EXCLUSIVE: One on One with Sandy Barbour

By Jacob Kaucher

Published 08/26 2014 06:38PM

Updated 08/26 2014 06:42PM

Sandy Barbour's is the new face in Penn State athletics.

She is the first woman ever to lead the department.

One of Barbour's top priorities is balancing past, present and future.

"Tradition's very important to me. But it's a mix. It's a mix of how we've done things in the past as well as what are some new and exciting things that will connect our community or maybe attract recruiting or attract students," Barbour says.

 Barbour sees Penn State as a strong brand in college athletics.

The Nittany Lions won three national titles in the 2013-14 school year, finishing  program-best fifth in the directors cup.

 "The opportunity to come to Penn State and be a part of a program that espouses such excellence."

Still, there are plenty of challenges.

In our interview, Barbour calls dealing with the NCAA’s $60 million fine the biggest one, all while trying to keep up with facilities and resources for athletes and rebuilding the Penn State community.

 "We just need to look at how we get one percent better every day. We need to be life long learners and we need to be part of the healing. We need to - Athletics is such a powerful, valuable entity. That we can be a big part of what continues to bring Penn State back together."

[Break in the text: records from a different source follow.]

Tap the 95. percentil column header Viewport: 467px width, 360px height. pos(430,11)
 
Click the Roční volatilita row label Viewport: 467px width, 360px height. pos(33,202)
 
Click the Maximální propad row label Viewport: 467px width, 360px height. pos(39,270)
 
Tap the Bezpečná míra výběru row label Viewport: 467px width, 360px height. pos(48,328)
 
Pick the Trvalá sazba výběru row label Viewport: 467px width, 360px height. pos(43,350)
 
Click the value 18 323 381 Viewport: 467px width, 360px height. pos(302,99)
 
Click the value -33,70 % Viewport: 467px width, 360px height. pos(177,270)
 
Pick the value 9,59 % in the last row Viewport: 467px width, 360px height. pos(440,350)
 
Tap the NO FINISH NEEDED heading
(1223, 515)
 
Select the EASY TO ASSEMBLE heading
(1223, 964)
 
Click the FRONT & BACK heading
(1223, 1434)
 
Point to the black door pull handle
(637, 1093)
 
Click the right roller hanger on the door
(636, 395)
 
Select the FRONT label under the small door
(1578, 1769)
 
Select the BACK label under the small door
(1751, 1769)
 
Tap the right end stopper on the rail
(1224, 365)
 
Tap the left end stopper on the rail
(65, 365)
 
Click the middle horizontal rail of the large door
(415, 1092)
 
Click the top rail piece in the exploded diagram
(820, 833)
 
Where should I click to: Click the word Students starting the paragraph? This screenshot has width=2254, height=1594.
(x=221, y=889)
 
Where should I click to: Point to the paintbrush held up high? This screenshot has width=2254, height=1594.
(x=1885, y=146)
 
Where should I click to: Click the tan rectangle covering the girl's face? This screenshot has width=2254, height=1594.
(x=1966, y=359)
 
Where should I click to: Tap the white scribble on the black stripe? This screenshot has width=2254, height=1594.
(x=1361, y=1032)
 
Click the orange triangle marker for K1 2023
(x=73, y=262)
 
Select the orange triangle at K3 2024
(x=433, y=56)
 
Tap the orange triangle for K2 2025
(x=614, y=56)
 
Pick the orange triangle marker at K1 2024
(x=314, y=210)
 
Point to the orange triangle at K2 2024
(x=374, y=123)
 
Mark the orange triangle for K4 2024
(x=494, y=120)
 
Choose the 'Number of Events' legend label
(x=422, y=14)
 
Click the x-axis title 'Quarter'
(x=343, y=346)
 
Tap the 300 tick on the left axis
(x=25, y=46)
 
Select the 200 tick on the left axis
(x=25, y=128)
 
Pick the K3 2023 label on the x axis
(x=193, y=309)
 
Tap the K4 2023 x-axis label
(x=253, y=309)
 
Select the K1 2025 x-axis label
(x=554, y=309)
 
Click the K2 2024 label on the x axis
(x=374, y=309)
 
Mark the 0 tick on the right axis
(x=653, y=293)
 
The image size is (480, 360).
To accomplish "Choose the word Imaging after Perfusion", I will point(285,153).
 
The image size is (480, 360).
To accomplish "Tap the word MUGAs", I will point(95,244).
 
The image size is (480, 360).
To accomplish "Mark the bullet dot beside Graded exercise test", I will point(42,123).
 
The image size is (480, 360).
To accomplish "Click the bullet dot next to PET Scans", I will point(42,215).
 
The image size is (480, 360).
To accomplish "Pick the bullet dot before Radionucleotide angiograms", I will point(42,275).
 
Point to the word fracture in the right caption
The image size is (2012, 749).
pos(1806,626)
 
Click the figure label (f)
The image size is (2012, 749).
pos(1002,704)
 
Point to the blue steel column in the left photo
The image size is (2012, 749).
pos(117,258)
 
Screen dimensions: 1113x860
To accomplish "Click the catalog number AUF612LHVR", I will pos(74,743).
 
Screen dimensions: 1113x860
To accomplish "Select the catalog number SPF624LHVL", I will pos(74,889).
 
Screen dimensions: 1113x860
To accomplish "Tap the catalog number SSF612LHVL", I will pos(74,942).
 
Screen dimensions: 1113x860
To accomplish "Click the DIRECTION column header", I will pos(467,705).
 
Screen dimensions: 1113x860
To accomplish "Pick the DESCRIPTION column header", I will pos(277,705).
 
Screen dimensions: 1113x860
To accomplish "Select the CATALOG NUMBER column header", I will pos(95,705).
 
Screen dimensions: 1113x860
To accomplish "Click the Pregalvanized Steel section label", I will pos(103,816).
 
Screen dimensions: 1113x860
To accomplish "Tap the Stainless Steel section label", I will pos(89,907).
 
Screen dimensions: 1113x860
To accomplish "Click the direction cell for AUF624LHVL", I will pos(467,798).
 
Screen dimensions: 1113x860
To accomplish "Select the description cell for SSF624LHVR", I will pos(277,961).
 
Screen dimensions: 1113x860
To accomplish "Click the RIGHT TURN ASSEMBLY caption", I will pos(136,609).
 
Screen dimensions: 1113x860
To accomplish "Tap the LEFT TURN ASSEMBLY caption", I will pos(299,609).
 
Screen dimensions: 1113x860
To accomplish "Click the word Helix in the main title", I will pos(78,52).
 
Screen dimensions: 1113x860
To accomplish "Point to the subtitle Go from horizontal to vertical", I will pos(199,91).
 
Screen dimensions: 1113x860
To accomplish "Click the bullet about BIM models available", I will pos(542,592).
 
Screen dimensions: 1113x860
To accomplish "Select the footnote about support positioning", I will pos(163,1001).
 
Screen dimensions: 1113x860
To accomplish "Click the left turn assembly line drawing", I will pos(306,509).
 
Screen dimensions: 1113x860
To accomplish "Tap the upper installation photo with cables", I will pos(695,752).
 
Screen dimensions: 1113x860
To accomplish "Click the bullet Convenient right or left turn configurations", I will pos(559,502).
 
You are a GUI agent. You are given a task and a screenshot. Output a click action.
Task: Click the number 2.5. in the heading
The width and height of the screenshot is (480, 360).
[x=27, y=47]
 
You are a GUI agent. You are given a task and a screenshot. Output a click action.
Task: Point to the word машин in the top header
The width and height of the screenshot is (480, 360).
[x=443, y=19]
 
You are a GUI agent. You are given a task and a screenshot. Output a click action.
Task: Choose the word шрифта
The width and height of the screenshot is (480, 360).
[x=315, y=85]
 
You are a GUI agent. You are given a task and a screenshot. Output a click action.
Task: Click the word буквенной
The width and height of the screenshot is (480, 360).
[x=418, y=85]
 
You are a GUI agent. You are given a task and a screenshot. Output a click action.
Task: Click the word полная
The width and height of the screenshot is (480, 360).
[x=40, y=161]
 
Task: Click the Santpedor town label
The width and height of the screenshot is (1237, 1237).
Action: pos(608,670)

Changes outside of Happy Valley, though, may be what ultimately define Barbour's time as athletic director.

The NCAA recently granted extra autonomy to five power conferences, including the Big Ten.

Court cases involving issues like player compensation and unionization also loom over college sports.

"It's a new day. And whatever strategic plan you put in place, whatever road map you put in place needs to have the ability to be what I call situationally flexible. It's going to need to have the ability to be somewhat nimble if you will."

Barbour sees leadership as the key to tackling the task.

"We have to understand the changing tide of what's important to students, what makes an impact on their ability to succeed both in the classroom and in the athletic venue. And we just need to make sure we make decisions with really really good information."